## PROBLEM
Let the output be exactly the lines from the one containing "Click the enlarged" through the end of the records below, both included.

## RECORDS FOR PROCESSING

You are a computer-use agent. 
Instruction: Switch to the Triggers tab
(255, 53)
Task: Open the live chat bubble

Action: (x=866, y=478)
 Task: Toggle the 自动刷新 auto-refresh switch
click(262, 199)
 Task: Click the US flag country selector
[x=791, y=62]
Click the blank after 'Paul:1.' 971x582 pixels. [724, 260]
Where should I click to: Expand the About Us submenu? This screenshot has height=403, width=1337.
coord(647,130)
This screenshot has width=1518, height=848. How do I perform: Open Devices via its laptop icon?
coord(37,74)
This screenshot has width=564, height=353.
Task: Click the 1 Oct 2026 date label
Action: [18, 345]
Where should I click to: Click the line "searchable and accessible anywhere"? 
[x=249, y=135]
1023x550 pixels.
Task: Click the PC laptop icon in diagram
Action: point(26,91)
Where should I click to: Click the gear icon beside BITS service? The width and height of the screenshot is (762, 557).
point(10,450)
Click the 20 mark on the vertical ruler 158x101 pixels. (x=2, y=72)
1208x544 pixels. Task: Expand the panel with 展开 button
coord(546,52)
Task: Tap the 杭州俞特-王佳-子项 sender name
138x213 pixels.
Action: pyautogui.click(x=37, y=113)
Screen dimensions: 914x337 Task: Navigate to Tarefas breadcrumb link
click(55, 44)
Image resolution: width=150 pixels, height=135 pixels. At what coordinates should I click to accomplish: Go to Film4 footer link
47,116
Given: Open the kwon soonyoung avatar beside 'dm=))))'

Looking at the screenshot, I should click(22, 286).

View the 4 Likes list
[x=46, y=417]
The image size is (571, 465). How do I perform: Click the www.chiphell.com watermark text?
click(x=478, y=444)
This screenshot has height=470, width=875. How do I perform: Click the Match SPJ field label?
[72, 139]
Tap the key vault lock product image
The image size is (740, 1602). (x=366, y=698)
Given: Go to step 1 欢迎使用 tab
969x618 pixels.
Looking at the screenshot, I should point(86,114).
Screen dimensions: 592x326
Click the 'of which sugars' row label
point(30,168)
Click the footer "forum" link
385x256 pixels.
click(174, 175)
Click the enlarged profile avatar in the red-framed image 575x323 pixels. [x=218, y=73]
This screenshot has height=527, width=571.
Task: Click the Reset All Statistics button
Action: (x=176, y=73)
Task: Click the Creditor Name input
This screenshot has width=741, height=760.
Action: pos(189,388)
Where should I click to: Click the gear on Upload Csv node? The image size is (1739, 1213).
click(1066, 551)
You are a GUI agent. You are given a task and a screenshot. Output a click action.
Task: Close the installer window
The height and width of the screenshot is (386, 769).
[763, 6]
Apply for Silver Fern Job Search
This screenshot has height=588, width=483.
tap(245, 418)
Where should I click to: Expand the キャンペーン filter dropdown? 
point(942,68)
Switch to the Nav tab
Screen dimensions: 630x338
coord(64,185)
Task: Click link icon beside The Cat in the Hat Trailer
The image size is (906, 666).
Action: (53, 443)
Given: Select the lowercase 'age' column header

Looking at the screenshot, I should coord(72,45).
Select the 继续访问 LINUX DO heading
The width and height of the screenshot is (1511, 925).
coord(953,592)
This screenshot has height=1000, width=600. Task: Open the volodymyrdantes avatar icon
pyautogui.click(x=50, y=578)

## TASK RESPONSE
Click the enlarged profile avatar in the red-framed image 575x323 pixels. [x=218, y=73]
This screenshot has height=527, width=571.
Task: Click the Reset All Statistics button
Action: (x=176, y=73)
Task: Click the Creditor Name input
This screenshot has width=741, height=760.
Action: pos(189,388)
Where should I click to: Click the gear on Upload Csv node? The image size is (1739, 1213).
click(1066, 551)
You are a GUI agent. You are given a task and a screenshot. Output a click action.
Task: Close the installer window
The height and width of the screenshot is (386, 769).
[763, 6]
Apply for Silver Fern Job Search
This screenshot has height=588, width=483.
tap(245, 418)
Where should I click to: Expand the キャンペーン filter dropdown? 
point(942,68)
Switch to the Nav tab
Screen dimensions: 630x338
coord(64,185)
Task: Click link icon beside The Cat in the Hat Trailer
The image size is (906, 666).
Action: (53, 443)
Given: Select the lowercase 'age' column header

Looking at the screenshot, I should coord(72,45).
Select the 继续访问 LINUX DO heading
The width and height of the screenshot is (1511, 925).
coord(953,592)
This screenshot has height=1000, width=600. Task: Open the volodymyrdantes avatar icon
pyautogui.click(x=50, y=578)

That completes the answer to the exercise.